◆ **What you should do**
Could you restate exactly the lines that begin at the line with "Image resolution: width=1127" and end at the final line of the data?

◆ **Provided records**

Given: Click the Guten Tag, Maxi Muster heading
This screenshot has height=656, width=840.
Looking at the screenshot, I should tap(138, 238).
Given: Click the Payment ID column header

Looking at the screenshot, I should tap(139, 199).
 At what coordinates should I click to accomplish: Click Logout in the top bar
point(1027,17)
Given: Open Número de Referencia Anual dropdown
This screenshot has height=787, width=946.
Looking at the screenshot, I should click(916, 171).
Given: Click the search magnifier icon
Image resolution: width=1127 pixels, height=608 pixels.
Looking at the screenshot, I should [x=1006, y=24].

◆ **Output**
Image resolution: width=1127 pixels, height=608 pixels.
Looking at the screenshot, I should [x=1006, y=24].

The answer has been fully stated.